The Python package version is automatically synchronized with the Rust crate version defined in Cargo.toml. This ensures that both the Rust library and Python bindings always have the same version number.

Single Source of Truth: Version is defined only in Cargo.toml
Automatic Synchronization: Python package version is extracted from Cargo.toml during build
Runtime Access: Python version is available via kentro.__version__

import kentro
print(f"Kentro version: {kentro.__version__}")

Quick Start

import numpy as np
from kentro import KMeans

# Create sample data
data = np.random.rand(100, 2).astype(np.float32)

# Create and train K-Means
kmeans = KMeans(n_clusters=3)
clusters = kmeans.train(data, num_threads=None)

print(f"Found {len(clusters)} clusters")
print(f"Cluster sizes: {[len(c) for c in clusters]}")

API Reference

KMeans Class

Constructor

KMeans(n_clusters: int)

Create a new K-Means instance.

Parameters:

n_clusters: Number of clusters (must be positive)

Raises:

ValueError: If n_clusters is 0

Configuration Methods (Method Chaining)

with_iterations(iters: int) -> KMeans

Set the number of iterations (default: 25).

with_euclidean(euclidean: bool) -> KMeans

Use Euclidean distance instead of cosine similarity (default: False).

with_balanced(balanced: bool) -> KMeans

Enable balanced K-Means clustering (default: False).

with_max_balance_diff(max_balance_diff: int) -> KMeans

Set maximum balance difference for balanced clustering (default: 16).

with_verbose(verbose: bool) -> KMeans

Enable verbose output (default: False).

with_use_medoids(use_medoids: bool) -> KMeans

Enable K-medoids clustering (default: False).

Training and Prediction

train(data: np.ndarray, num_threads: Optional[int] = None) -> List[List[int]]

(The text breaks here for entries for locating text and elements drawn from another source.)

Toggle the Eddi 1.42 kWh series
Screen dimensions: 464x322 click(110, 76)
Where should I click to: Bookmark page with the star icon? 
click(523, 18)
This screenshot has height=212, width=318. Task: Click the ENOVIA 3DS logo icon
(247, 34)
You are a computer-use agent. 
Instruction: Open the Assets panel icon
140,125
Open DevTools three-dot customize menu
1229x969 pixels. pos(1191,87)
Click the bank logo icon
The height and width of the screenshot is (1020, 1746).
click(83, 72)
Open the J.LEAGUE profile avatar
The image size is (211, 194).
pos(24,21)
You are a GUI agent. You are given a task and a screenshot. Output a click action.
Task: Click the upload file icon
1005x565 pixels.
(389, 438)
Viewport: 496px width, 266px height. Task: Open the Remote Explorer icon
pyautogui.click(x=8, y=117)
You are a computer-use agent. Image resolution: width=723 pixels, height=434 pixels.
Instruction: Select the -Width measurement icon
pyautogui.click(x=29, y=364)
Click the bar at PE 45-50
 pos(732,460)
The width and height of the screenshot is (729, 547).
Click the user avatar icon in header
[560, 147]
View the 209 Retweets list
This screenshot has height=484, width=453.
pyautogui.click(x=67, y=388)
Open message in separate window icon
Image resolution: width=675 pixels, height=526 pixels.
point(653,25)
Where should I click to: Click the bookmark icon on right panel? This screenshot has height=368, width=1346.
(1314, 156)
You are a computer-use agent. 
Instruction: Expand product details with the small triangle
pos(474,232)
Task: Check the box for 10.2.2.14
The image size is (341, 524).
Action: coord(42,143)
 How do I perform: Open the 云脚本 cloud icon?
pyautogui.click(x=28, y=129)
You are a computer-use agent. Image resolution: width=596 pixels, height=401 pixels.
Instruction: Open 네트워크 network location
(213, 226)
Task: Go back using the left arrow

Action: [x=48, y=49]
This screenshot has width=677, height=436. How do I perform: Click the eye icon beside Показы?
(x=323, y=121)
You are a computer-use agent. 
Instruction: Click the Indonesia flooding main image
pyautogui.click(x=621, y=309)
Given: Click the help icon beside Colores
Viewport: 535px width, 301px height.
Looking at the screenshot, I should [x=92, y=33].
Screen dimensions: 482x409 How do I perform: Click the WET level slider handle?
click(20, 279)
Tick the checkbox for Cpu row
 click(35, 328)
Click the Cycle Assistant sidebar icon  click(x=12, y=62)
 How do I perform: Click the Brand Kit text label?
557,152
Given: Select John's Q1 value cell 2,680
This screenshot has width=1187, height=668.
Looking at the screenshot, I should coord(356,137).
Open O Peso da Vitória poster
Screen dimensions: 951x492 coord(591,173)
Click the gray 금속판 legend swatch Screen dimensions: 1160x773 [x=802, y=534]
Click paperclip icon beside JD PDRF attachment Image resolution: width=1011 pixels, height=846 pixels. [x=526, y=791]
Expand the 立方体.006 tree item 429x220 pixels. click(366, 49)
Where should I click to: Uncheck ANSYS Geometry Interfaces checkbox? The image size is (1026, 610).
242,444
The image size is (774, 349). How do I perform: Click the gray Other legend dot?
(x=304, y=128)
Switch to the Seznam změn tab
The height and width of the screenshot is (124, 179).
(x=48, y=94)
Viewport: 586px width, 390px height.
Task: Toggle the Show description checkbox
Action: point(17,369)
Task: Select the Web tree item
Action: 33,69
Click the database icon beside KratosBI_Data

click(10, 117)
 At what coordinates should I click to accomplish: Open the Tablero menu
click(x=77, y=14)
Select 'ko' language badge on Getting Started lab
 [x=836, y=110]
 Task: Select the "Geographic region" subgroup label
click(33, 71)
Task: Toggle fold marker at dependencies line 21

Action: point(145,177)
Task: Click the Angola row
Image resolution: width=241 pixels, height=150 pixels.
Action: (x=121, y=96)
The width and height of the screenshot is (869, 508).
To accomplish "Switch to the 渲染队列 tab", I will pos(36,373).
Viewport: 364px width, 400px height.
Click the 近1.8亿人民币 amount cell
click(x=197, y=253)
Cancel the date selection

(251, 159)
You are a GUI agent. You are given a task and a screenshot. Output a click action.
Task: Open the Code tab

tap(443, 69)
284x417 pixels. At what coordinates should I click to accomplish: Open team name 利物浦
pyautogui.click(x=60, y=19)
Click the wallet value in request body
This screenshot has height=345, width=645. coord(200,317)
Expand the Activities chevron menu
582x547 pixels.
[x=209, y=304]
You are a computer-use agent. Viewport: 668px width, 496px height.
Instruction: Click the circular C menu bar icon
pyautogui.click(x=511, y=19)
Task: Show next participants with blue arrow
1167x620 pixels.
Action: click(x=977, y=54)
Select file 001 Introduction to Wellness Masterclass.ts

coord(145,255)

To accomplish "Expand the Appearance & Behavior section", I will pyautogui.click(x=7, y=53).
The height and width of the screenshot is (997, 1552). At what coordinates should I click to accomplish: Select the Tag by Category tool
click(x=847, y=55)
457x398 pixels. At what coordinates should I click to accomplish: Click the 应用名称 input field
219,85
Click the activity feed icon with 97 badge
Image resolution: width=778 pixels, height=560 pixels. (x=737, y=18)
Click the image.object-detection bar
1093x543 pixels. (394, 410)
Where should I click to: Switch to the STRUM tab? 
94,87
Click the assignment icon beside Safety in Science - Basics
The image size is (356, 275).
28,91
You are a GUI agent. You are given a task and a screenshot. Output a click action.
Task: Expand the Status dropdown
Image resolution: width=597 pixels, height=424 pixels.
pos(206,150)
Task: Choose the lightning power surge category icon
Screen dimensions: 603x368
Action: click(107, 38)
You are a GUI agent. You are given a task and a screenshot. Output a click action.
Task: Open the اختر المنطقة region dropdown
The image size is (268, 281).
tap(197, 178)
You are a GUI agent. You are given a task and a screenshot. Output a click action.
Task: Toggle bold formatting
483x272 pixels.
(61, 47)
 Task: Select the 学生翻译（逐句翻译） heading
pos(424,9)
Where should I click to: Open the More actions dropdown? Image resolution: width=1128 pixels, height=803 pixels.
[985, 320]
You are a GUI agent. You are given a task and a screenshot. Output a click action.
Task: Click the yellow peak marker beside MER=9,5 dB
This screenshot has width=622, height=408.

Perform K-Means clustering on the provided data.

Parameters:

data: Data matrix (n_points × n_dimensions) as float32
num_threads: Number of threads to use (None for automatic)

Returns:

List of lists where each inner list contains indices of points assigned to the corresponding cluster

Raises:

ValueError: If already trained, insufficient points, or dimension mismatch

assign(data: np.ndarray, k: int) -> List[List[int]]

Assign data points to their k nearest clusters.

Parameters:

data: Data matrix (n_points × n_dimensions) as float32
k: Number of nearest clusters to assign each point to

Returns:

List of lists where each inner list contains indices of points assigned to the corresponding cluster

Raises:

ValueError: If not trained, k is 0, or dimension mismatch

Properties

n_clusters: int                    # Number of clusters
iterations: int                    # Number of iterations
is_euclidean: bool                # Whether using Euclidean distance
is_balanced: bool                 # Whether using balanced clustering
is_use_medoids: bool              # Whether using medoids clustering
centroids: Optional[np.ndarray]   # Cluster centroids (n_clusters × n_dimensions)
medoid_indices: Optional[List[int]] # Medoid point indices (if using medoids)
is_trained: bool                  # Whether model has been trained

Examples

Basic K-Means

import numpy as np
from kentro import KMeans

# Create sample data
np.random.seed(42)
data = np.random.rand(100, 2).astype(np.float32)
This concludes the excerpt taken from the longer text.